Background/Purpose: Costimulatory molecules which mediate cross-talks between leukocytes, have been identified to play a pathogenetic pivotal role in systemic lupus erythematosus (SLE). Abrogation of the costimulatory CD137-CD137 ligand (CD137L) system has previously been shown to worsen systemic lupus erythematosus and yet improve experimental autoimmune encephalitis in murine models. Here, we aimed to investigate the phenotypic effects in dermatological, renal and cerebral manifestations, and the potential alterations of the immunological mechanisms when CD137L was absent in a murine lupus model.

Methods: B6.CD137L^-/- and lupus-prone C57BL/6.Fas^lpr-/- (B6.lpr) mice were crossed to obtain mice knocked out for the CD137L and Fas genes (DKO mice). The DKO mice were studied and compared with the B6.lpr mice phenotypically regarding survival, dermatitis, glomerulonephritis, cerebral demyelination, microglial activation and hippocampal long-term potentiation (LTP) induced by theta burst stimulation (TBS). Serological studies and the frequency of splenic leukocyte subsets and helper T (Th) cell transcription factors were studied and compared between the DKO and B6.lpr mice (and B6.WT mice where required).

Results: An observation of 22 months involving 226 DKO and 137 B6.lpr mice demonstrated significantly more severe dermatitis (mean±SE unit: 1.03±0.2 vs. 0.37±0.1, p=0.003), more frequent proliferative glomerulonephritis (33.3% vs. 7.9%, p=0.005) and shorter survival (median± SE survival: 44±4.5 versus 74±3.3 weeks, p<0.001) of the DKO mice compared to the B6.lpr mice. Conversely, microglial activation and cerebral demyelination were milder and the synaptic efficacy in terms of hippocampal LTP was superior in the DKO than B6.lpr mice, without affecting the basal synaptic transmission. DKO mice had a significantly higher frequency of splenic Th17 (CD3⁺CD4⁺CD8^–RoRγt⁺) cells than the B6.lpr and B6.WT mice while the frequencies of Th1 and Th2 cells were comparable between the groups. In vitro experiments which involved T-cell stimulation with anti-CD3 did not alter intracellular IL-10 and IL-17 expressions in splenocytes of the DKO and B6.pr mice but a lower proportion of splenic IL-10-producing CD11b⁺ cells were identified in the DKO mice than in the B6.lpr and B6.WT mice. Serological studies revealed lower serum IL-10 levels in the DKO than in the B6.lpr mice (p=0.017).

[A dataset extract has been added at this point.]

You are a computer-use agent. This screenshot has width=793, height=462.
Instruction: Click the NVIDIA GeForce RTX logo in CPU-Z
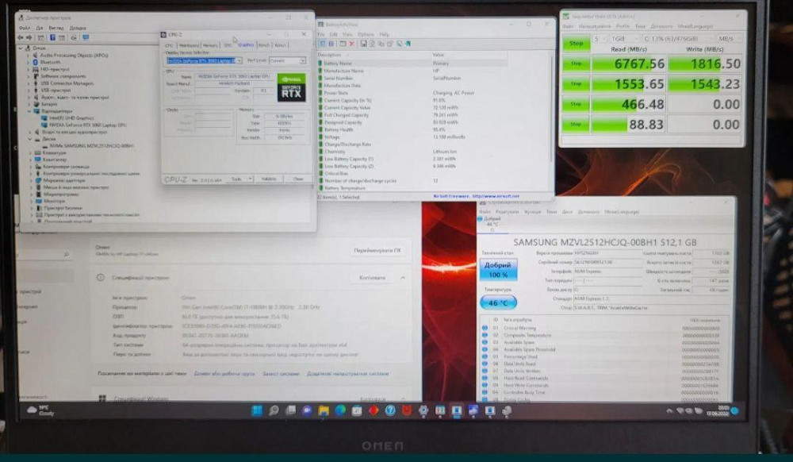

Conclusion: In the absence of CD137L, higher splenic Th17 and lower IL-10-producing CD11b⁺ frequencies and lower serum IL-10 levels may explain the more severe renal and dermatological pathology of B6.lpr mice, yet this creates an environment in the central nervous system for milder cerebral damage and enhanced long-term synaptic plasticity.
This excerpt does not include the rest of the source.